Single by Casey Barnes

from the album Light It Up
- Released: 13 August 2021
- Length: 3:36
- Label: Chugg Music
- Songwriter(s): Casey Barnes, Kaci Brown, Samuel Gray
- Producer(s): MSquared

Casey Barnes singles chronology
| "Come Turn Me On" (2021) | "God Took His Time on You" (2021) | "Gone Gone Gone" (2021) |

= God Took His Time on You =

2021 single by Casey Barnes

"God Took His Time on You" is a song by Australian country singer Casey Barnes. It was released on 13 August 2021 as the second single from Barnes' seventh studio album, Light It Up. It was certified gold in December 2023.

== Awards ==
At the AIR Awards of 2022, the song was nominated for Independent Song of the Year.

At the Queensland Music Awards of 2022, the song won Country Song of the Year.

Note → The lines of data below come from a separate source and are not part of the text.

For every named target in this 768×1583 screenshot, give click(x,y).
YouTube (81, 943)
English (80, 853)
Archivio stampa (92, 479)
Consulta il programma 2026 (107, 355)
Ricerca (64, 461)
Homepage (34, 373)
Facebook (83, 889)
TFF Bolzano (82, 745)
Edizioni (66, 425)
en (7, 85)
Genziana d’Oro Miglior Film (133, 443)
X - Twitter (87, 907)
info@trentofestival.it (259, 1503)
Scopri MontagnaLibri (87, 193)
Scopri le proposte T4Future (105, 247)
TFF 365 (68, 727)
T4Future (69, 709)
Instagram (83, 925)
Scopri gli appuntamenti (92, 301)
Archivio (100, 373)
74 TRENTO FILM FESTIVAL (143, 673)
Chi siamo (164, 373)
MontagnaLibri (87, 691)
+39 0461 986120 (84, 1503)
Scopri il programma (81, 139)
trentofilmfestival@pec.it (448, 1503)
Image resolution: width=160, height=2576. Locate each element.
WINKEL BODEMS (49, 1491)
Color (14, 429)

At the APRA Music Awards of 2023, the song won Most Performed Country Work.

==Critical reception==
Tyler Jenke from Rolling Stone Australia said "'God Took His Time on You' has all the hallmarks of a classic country ballad, complete with masterful production, introspective lyrics, and the sort of chorus that feels destined to wash over live crowds before too long."

==Certifications==

Certifications for "God Took His Time on You"
| Region | Certification | Certified units/sales |
| Australia (ARIA) | Gold | 35,000^{‡} |
^{‡} Sales+streaming figures based on certification alone.